ZANZIBAR - O Tribunal Penal Internacional para Ruanda (TPIR) condenou a 25 anos de prisão Emmanuel Rukundo, ex-capitão e capelão católico das Forças Armadas ruandesas, por crimes contra a humanidade e genocídio, informou o órgão nestes sexta-feira.

EFE |

A Sala II do TPIR, com sede na cidade tanzaniana de Arusha, considerou Rukundo responsável de participar do massacre de civis da etnia tutsi na localidade ruandesa de Gitarama, durante o genocídio ruandês de 1994, no qual cerca de 1 milhão de tutsis e hutus moderados foram assassinados em 100 dias.

A "condição de clérigo, muito conhecido na comunidade, e a ampla educação" do condenado foram considerados fatores "agravantes" pelo tribunal, para o qual Rukundo "abusou de sua autoridade moral e influência para promover o sequestro e assassinato de refugiados tutsis".

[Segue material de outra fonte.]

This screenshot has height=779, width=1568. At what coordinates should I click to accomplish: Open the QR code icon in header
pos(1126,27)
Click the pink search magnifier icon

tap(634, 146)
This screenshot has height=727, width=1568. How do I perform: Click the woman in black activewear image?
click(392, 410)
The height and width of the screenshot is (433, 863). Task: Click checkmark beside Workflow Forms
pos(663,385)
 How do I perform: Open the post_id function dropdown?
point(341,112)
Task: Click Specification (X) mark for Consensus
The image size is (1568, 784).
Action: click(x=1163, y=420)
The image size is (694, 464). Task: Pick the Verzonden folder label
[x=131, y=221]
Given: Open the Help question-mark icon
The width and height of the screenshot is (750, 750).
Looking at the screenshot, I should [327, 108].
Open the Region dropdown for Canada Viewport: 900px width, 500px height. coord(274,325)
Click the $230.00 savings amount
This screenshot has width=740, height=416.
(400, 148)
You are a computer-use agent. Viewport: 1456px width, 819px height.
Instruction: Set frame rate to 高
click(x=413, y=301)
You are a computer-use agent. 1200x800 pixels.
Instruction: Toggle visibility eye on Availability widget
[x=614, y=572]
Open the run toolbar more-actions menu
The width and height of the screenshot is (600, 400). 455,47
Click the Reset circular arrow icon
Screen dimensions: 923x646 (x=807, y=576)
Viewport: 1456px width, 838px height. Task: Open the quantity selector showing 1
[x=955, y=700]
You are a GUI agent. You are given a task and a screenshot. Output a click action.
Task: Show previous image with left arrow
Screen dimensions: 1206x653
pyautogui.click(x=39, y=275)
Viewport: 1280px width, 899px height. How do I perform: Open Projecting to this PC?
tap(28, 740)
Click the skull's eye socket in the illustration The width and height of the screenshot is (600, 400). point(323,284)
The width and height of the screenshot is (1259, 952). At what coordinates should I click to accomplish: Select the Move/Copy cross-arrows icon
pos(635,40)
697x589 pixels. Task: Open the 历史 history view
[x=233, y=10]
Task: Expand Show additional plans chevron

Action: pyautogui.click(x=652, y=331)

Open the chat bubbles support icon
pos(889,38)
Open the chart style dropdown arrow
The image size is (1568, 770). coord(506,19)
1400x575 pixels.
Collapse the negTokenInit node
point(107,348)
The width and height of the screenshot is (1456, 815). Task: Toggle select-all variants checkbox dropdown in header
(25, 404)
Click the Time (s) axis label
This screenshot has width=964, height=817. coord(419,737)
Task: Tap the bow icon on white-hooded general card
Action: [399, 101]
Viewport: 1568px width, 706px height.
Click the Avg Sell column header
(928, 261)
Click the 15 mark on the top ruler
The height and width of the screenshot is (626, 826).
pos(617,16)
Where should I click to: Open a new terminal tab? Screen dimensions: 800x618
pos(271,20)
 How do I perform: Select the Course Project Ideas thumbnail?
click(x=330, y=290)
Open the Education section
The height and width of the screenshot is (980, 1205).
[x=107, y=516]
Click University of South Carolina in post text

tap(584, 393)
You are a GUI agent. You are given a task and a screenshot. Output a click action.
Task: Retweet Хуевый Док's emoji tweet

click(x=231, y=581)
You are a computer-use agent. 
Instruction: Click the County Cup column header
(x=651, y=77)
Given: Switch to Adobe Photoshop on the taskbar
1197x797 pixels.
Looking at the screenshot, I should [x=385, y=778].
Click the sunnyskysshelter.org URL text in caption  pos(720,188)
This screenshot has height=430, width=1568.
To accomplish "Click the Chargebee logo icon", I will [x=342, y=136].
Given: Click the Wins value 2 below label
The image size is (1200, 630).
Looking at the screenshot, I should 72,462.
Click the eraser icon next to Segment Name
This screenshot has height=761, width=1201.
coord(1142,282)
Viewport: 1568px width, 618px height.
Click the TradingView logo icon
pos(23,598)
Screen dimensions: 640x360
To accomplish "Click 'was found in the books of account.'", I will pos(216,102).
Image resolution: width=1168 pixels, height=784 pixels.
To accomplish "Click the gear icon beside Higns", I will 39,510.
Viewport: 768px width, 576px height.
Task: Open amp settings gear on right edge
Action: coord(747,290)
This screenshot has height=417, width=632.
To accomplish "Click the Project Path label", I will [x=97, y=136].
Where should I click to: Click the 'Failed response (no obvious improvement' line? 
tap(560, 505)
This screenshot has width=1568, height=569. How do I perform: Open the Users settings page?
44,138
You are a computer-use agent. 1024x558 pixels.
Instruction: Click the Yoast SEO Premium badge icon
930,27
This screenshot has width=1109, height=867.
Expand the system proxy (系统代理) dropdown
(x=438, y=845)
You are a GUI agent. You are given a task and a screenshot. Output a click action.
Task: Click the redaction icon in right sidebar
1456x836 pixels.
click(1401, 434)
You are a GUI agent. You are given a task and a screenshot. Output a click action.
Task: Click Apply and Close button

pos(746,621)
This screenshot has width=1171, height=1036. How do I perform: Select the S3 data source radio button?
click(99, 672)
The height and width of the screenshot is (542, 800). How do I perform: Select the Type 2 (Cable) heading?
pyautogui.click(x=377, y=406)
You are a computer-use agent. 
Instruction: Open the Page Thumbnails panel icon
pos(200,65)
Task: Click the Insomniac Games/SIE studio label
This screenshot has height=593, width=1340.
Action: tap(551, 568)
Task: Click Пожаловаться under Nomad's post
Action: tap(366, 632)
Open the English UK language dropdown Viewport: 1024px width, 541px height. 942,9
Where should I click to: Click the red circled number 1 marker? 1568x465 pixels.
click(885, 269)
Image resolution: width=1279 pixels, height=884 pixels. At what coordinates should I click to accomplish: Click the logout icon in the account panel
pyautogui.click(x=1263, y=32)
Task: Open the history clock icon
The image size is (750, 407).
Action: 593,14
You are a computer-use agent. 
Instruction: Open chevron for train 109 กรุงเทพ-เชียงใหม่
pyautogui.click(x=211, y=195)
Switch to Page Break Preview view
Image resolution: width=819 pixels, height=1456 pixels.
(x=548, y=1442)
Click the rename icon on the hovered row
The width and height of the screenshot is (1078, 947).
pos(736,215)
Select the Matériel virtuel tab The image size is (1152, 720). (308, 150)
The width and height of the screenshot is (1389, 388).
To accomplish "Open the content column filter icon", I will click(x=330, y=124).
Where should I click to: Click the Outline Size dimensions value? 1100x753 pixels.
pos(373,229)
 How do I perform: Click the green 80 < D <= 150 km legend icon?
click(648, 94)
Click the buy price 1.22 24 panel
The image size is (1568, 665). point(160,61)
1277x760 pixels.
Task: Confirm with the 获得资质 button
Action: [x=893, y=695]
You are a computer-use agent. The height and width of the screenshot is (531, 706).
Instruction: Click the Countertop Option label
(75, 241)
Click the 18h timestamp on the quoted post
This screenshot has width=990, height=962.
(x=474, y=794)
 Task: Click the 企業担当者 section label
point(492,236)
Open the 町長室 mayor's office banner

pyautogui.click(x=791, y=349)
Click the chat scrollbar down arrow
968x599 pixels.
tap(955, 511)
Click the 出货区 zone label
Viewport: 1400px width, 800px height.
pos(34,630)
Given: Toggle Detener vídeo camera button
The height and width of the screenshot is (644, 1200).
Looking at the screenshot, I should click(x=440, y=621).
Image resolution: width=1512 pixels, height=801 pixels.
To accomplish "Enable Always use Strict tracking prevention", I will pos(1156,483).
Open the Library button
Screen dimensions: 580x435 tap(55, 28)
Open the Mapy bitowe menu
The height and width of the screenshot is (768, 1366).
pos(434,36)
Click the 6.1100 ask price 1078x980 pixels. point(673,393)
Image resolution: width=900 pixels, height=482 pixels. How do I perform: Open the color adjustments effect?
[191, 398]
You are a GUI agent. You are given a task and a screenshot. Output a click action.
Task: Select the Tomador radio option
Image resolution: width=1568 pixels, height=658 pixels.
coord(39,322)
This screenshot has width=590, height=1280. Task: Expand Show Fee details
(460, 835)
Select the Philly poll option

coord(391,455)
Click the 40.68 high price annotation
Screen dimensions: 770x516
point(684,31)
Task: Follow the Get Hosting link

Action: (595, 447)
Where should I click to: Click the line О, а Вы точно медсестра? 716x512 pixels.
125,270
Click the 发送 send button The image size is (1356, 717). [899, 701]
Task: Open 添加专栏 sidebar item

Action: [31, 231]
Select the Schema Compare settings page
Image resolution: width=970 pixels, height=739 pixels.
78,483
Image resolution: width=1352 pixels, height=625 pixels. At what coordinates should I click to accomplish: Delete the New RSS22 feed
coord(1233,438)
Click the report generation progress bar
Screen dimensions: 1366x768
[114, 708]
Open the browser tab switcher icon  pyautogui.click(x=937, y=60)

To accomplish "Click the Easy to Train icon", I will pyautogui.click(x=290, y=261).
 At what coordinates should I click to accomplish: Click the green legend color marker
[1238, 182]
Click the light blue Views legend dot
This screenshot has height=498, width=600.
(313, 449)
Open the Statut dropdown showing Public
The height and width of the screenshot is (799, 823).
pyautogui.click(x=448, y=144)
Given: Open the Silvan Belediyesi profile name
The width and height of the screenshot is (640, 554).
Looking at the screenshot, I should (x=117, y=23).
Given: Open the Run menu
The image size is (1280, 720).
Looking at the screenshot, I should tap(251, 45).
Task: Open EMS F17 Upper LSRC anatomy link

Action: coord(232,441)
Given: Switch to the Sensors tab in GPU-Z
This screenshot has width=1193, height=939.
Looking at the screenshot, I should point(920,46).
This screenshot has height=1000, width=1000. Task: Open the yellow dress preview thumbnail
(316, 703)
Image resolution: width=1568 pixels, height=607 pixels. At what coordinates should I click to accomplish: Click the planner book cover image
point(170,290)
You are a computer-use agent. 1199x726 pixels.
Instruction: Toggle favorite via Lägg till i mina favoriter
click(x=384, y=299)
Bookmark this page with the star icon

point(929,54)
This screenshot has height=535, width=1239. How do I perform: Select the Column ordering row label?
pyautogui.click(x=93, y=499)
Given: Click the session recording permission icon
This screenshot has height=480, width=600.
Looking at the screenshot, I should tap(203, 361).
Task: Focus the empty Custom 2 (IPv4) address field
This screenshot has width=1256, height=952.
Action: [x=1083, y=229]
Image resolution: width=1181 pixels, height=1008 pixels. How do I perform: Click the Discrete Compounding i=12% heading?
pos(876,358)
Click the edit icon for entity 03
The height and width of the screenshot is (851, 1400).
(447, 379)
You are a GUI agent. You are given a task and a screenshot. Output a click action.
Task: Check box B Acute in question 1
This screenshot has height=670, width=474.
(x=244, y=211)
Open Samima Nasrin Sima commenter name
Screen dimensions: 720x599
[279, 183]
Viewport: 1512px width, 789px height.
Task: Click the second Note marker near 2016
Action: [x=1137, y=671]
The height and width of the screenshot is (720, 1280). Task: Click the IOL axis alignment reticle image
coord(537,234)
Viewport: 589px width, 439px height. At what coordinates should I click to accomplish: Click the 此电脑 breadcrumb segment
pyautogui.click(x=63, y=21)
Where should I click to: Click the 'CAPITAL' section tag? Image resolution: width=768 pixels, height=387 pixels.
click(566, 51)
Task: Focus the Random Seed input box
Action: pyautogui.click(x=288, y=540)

Segundo a sentença, entre meados de abril e final de maio de 1994, Rukundo participou pelo menos quatro vezes "no sequestro e assassinato de refugiados tutsis" em um seminário de Gitarama, onde também foi responsabilizado de "atacar sexualmente uma mulher".

O sacerdote de 50 anos era pároco da comunidade de Kanyanza, em Gitarama, e se tornou capitão e capelão militar das Forças Armadas ruandesas em 1993.

O processo contra Rukundo começou em 2006, após sua detenção em Genebra, em julho de 2001. Por isso, o tribunal considerou que deverão ser descontados da pena os quase oito anos em que está preso.